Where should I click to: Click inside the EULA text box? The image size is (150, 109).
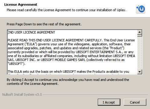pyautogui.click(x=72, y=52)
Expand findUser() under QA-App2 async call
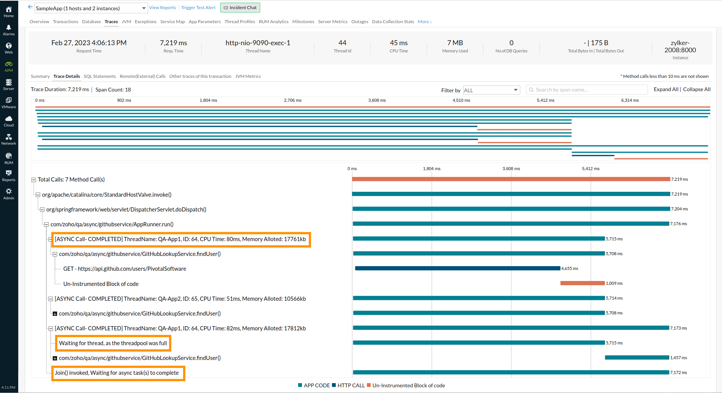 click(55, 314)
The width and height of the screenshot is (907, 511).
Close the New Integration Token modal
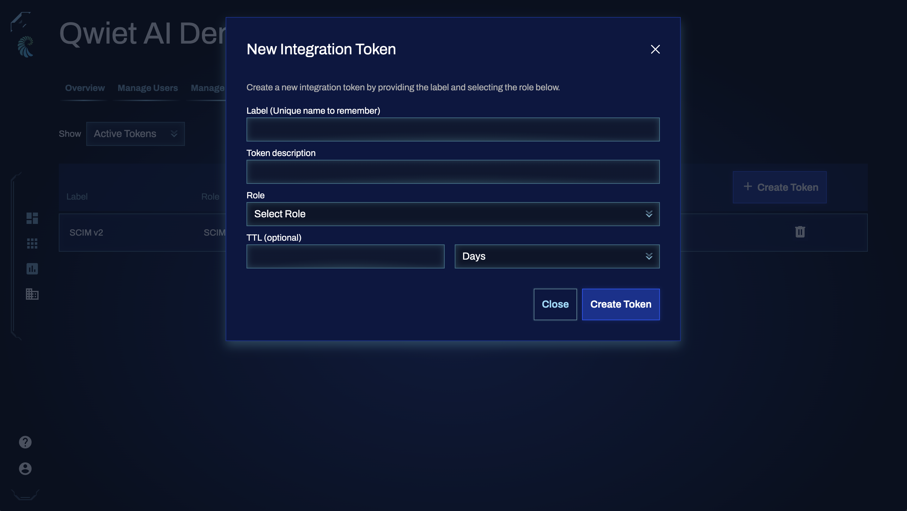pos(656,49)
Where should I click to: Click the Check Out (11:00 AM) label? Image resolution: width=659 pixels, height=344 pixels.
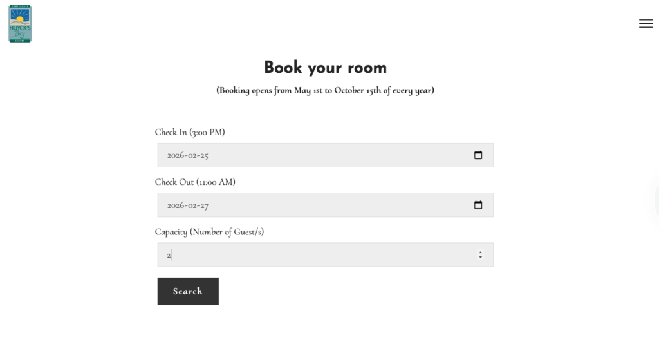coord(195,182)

* * *

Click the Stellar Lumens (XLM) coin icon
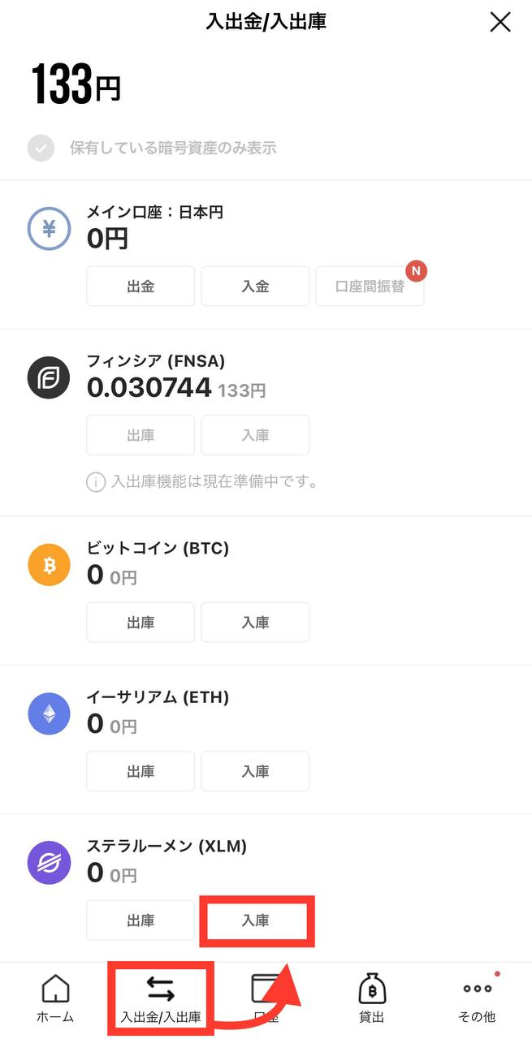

==

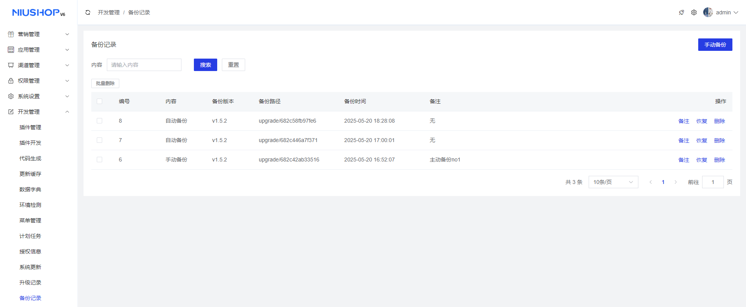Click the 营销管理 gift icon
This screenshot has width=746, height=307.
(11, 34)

Task to complete:
Your answer should consist of the lines above between those holding "Where should I click to: Click inside" and "The width and", inclusive, reproduced word for word and without pictures.

Response below:
Where should I click to: Click inside the EULA text box? The image size is (150, 109).
pyautogui.click(x=72, y=52)
Expand findUser() under QA-App2 async call
 click(55, 314)
The width and height of the screenshot is (907, 511).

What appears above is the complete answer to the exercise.